DATA FOR THIS TASK ::
┌──

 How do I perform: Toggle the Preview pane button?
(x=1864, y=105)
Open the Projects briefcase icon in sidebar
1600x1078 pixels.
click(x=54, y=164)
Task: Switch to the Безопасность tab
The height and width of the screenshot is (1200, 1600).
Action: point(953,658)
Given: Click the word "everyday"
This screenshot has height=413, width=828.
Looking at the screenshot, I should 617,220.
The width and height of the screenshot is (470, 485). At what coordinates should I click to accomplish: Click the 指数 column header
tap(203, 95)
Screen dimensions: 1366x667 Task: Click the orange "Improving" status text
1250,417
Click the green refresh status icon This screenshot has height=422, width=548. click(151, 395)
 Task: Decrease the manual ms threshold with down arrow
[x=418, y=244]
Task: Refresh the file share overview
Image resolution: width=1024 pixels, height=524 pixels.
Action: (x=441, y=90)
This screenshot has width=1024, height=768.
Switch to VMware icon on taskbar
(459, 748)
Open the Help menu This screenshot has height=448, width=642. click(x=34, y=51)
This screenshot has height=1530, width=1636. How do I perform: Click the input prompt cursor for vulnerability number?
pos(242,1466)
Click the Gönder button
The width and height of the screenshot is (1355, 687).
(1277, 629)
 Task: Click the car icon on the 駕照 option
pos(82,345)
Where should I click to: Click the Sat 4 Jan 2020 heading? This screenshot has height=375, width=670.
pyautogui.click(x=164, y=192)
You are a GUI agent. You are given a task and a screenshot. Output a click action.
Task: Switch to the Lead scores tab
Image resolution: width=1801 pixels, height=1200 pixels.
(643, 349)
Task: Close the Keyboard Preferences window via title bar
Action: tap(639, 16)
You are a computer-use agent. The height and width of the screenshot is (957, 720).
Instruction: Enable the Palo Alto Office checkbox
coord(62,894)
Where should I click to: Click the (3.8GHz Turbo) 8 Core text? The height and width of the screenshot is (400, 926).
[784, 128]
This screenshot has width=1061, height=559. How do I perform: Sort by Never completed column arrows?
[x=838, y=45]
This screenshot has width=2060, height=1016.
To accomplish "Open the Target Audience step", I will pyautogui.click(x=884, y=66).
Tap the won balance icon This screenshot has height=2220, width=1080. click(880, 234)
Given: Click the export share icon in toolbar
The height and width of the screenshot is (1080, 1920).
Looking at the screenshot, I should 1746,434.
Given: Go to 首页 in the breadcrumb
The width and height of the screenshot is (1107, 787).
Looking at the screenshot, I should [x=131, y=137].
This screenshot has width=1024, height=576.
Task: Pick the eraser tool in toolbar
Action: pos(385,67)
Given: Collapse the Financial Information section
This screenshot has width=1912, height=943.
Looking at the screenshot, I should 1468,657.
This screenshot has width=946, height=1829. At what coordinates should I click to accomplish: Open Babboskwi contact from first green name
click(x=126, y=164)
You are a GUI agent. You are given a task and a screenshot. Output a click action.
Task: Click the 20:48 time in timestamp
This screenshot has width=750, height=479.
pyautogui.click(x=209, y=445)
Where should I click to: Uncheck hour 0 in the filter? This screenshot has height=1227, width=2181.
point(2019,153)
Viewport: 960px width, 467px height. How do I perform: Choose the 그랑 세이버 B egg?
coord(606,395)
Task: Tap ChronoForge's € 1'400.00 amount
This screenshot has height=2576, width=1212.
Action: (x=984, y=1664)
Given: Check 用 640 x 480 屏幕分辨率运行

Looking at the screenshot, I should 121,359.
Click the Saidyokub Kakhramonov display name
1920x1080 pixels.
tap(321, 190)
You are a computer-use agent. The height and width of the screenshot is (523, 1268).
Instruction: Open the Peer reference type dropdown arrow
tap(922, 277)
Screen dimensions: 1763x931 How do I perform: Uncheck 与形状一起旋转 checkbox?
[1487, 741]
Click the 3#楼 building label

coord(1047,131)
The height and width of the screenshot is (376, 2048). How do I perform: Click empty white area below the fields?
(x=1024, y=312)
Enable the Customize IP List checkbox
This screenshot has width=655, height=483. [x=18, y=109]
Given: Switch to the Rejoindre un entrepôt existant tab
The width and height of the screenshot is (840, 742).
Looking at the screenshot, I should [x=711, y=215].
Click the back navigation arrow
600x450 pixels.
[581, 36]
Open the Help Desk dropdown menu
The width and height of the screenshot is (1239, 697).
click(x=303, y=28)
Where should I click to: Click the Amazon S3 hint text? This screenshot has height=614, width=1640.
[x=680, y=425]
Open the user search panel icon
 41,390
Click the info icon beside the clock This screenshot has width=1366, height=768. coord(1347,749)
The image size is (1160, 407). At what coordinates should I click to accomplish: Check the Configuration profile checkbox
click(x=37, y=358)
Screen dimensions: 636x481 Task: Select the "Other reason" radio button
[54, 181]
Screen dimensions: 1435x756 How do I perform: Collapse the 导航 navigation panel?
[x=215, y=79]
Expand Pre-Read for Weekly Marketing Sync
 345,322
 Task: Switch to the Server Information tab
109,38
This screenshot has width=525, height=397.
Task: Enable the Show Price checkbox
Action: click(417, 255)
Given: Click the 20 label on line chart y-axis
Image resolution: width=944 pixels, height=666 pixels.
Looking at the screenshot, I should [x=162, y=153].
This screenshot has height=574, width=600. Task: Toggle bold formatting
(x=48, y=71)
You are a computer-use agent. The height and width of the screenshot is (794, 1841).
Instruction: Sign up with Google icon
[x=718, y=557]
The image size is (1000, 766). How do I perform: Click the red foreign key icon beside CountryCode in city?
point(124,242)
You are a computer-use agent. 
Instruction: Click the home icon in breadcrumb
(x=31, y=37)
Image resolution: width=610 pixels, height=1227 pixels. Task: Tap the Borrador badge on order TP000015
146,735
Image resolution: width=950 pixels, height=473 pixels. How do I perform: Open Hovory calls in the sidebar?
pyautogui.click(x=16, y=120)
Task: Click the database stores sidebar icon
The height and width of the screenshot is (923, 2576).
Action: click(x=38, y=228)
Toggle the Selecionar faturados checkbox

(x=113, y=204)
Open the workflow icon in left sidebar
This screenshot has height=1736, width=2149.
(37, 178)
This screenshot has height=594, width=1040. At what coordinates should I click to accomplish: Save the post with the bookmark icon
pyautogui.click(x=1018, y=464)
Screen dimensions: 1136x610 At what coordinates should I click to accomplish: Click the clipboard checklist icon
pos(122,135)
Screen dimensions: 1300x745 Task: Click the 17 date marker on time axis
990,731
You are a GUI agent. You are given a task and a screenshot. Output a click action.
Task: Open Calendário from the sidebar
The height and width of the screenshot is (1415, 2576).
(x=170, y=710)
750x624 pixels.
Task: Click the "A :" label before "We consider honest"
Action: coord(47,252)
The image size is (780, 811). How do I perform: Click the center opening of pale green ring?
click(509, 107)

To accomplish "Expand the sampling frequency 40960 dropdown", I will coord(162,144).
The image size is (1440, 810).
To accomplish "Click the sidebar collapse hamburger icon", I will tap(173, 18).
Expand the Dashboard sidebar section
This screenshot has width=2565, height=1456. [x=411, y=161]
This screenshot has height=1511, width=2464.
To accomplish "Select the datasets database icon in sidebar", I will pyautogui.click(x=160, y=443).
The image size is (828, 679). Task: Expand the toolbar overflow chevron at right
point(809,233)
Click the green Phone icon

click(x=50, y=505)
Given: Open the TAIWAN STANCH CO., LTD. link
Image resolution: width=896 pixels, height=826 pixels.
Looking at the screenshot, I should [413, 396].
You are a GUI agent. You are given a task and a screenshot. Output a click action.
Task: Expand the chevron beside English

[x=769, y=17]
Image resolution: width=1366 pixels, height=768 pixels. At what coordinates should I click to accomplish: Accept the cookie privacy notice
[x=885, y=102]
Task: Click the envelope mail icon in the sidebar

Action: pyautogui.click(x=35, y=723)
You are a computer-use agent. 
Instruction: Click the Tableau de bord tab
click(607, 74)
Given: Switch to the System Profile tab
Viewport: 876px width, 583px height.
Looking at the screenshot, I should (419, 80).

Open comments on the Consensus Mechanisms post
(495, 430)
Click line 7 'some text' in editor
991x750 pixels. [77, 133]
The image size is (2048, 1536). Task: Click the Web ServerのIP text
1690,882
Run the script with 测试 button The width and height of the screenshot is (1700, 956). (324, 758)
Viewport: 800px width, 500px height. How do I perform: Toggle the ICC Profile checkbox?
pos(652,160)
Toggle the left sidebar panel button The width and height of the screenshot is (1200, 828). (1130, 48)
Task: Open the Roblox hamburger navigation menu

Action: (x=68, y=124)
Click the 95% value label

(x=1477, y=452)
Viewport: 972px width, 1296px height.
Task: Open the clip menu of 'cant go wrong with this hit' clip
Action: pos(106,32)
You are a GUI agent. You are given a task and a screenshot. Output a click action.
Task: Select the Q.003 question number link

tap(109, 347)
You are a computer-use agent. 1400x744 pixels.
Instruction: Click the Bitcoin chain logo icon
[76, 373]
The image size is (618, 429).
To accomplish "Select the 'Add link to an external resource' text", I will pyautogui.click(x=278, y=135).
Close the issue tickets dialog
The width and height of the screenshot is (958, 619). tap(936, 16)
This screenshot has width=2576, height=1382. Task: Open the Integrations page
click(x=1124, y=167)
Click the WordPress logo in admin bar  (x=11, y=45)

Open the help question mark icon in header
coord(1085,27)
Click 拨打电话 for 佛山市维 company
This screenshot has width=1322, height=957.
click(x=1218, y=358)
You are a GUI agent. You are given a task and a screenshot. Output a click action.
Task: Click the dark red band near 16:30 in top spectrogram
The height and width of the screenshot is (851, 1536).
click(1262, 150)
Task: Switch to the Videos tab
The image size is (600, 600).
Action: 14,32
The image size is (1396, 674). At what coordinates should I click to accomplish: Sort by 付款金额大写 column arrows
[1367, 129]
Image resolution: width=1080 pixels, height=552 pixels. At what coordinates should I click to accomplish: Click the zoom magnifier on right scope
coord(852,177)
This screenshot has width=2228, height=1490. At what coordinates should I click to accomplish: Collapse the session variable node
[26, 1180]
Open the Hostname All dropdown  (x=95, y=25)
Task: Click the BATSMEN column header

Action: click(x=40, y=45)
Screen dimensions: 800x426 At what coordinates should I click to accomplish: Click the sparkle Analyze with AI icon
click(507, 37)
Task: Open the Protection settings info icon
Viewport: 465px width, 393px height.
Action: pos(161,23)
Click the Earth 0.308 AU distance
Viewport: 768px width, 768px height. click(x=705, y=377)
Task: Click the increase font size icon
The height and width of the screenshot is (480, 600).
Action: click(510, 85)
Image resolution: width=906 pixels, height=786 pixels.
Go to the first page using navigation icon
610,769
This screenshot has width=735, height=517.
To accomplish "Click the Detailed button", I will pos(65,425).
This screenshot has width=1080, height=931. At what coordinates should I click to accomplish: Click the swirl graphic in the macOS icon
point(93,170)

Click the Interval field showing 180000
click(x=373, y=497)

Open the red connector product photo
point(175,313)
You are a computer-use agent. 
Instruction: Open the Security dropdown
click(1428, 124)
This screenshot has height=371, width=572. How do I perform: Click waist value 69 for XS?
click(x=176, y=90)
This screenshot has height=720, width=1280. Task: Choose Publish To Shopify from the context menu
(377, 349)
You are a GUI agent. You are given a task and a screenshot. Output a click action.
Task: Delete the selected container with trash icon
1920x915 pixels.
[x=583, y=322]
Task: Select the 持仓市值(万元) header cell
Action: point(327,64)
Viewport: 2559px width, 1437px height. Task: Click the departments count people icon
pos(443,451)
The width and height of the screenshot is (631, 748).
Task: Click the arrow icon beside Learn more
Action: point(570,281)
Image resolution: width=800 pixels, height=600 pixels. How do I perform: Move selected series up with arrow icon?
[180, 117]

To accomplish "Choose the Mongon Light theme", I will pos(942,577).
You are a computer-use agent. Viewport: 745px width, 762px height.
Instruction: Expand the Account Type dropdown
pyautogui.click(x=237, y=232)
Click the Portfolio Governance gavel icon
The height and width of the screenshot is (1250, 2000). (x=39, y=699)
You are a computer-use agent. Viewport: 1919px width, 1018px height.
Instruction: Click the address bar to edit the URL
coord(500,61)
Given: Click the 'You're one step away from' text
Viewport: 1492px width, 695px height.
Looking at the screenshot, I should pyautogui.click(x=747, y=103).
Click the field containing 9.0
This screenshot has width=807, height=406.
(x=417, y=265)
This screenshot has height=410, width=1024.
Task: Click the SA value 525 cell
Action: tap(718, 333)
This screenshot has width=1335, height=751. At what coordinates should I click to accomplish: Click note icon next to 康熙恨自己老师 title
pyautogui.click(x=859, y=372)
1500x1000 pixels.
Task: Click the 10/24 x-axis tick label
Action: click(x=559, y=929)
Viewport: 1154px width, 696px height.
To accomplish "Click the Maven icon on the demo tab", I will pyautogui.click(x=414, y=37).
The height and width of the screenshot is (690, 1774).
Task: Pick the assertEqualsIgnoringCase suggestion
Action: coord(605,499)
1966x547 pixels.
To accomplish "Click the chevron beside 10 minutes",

└──

TASK DESCRIPTION :: Reproduce word for word the entries from the line containing "This screenshot has height=720, width=1280." through the line containing "Action: tap(718, 333)", including both of those lines.

EXERCISE ANSWER ::
This screenshot has height=720, width=1280. Task: Choose Publish To Shopify from the context menu
(377, 349)
You are a GUI agent. You are given a task and a screenshot. Output a click action.
Task: Delete the selected container with trash icon
1920x915 pixels.
[x=583, y=322]
Task: Select the 持仓市值(万元) header cell
Action: point(327,64)
Viewport: 2559px width, 1437px height. Task: Click the departments count people icon
pos(443,451)
The width and height of the screenshot is (631, 748).
Task: Click the arrow icon beside Learn more
Action: point(570,281)
Image resolution: width=800 pixels, height=600 pixels. How do I perform: Move selected series up with arrow icon?
[180, 117]

To accomplish "Choose the Mongon Light theme", I will pos(942,577).
You are a computer-use agent. Viewport: 745px width, 762px height.
Instruction: Expand the Account Type dropdown
pyautogui.click(x=237, y=232)
Click the Portfolio Governance gavel icon
The height and width of the screenshot is (1250, 2000). (x=39, y=699)
You are a computer-use agent. Viewport: 1919px width, 1018px height.
Instruction: Click the address bar to edit the URL
coord(500,61)
Given: Click the 'You're one step away from' text
Viewport: 1492px width, 695px height.
Looking at the screenshot, I should pyautogui.click(x=747, y=103).
Click the field containing 9.0
This screenshot has width=807, height=406.
(x=417, y=265)
This screenshot has height=410, width=1024.
Task: Click the SA value 525 cell
Action: tap(718, 333)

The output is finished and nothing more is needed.